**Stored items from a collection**
◆ ◆ ◆ ◆ ◆

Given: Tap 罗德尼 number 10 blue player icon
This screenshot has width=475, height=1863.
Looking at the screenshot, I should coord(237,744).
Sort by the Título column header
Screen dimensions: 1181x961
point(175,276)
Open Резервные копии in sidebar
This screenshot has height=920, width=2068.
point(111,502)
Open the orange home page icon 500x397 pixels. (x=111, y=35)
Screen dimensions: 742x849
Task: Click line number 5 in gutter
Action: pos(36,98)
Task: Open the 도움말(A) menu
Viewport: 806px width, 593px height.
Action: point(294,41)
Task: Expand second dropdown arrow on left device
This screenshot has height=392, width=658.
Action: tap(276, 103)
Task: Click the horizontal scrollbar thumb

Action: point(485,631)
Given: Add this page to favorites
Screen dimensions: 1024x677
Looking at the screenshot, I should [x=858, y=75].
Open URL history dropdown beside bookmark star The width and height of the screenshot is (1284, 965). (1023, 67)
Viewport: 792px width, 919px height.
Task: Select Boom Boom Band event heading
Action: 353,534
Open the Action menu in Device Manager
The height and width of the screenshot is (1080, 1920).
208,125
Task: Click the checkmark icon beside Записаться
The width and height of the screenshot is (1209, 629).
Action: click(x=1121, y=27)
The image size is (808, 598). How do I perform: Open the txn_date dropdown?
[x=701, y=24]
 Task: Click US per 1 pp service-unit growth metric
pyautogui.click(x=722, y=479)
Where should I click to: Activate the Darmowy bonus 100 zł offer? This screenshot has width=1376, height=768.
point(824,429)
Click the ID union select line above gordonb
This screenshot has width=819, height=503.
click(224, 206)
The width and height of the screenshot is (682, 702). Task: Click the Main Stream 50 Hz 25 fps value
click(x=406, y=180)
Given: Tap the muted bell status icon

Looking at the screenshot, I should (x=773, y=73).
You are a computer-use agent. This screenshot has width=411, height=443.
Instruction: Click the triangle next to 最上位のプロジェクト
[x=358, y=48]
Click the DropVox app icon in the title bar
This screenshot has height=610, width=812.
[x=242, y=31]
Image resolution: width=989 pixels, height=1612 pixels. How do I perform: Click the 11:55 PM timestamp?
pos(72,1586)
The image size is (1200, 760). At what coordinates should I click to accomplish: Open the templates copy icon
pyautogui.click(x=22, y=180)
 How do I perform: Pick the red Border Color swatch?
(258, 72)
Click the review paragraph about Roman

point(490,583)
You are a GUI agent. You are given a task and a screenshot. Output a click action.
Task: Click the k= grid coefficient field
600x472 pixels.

◆ ◆ ◆ ◆ ◆

**PROMPT**
A complete, exact repeat of the records is the required answer.

**RESPONSE BOX**
Given: Tap 罗德尼 number 10 blue player icon
This screenshot has width=475, height=1863.
Looking at the screenshot, I should coord(237,744).
Sort by the Título column header
Screen dimensions: 1181x961
point(175,276)
Open Резервные копии in sidebar
This screenshot has height=920, width=2068.
point(111,502)
Open the orange home page icon 500x397 pixels. (x=111, y=35)
Screen dimensions: 742x849
Task: Click line number 5 in gutter
Action: pos(36,98)
Task: Open the 도움말(A) menu
Viewport: 806px width, 593px height.
Action: point(294,41)
Task: Expand second dropdown arrow on left device
This screenshot has height=392, width=658.
Action: tap(276, 103)
Task: Click the horizontal scrollbar thumb

Action: point(485,631)
Given: Add this page to favorites
Screen dimensions: 1024x677
Looking at the screenshot, I should [x=858, y=75].
Open URL history dropdown beside bookmark star The width and height of the screenshot is (1284, 965). (1023, 67)
Viewport: 792px width, 919px height.
Task: Select Boom Boom Band event heading
Action: 353,534
Open the Action menu in Device Manager
The height and width of the screenshot is (1080, 1920).
208,125
Task: Click the checkmark icon beside Записаться
The width and height of the screenshot is (1209, 629).
Action: click(x=1121, y=27)
The image size is (808, 598). How do I perform: Open the txn_date dropdown?
[x=701, y=24]
 Task: Click US per 1 pp service-unit growth metric
pyautogui.click(x=722, y=479)
Where should I click to: Activate the Darmowy bonus 100 zł offer? This screenshot has width=1376, height=768.
point(824,429)
Click the ID union select line above gordonb
This screenshot has width=819, height=503.
click(224, 206)
The width and height of the screenshot is (682, 702). Task: Click the Main Stream 50 Hz 25 fps value
click(x=406, y=180)
Given: Tap the muted bell status icon

Looking at the screenshot, I should (x=773, y=73).
You are a computer-use agent. This screenshot has width=411, height=443.
Instruction: Click the triangle next to 最上位のプロジェクト
[x=358, y=48]
Click the DropVox app icon in the title bar
This screenshot has height=610, width=812.
[x=242, y=31]
Image resolution: width=989 pixels, height=1612 pixels. How do I perform: Click the 11:55 PM timestamp?
pos(72,1586)
The image size is (1200, 760). At what coordinates should I click to accomplish: Open the templates copy icon
pyautogui.click(x=22, y=180)
 How do I perform: Pick the red Border Color swatch?
(258, 72)
Click the review paragraph about Roman

point(490,583)
You are a GUI agent. You are given a task and a screenshot. Output a click action.
Task: Click the k= grid coefficient field
600x472 pixels.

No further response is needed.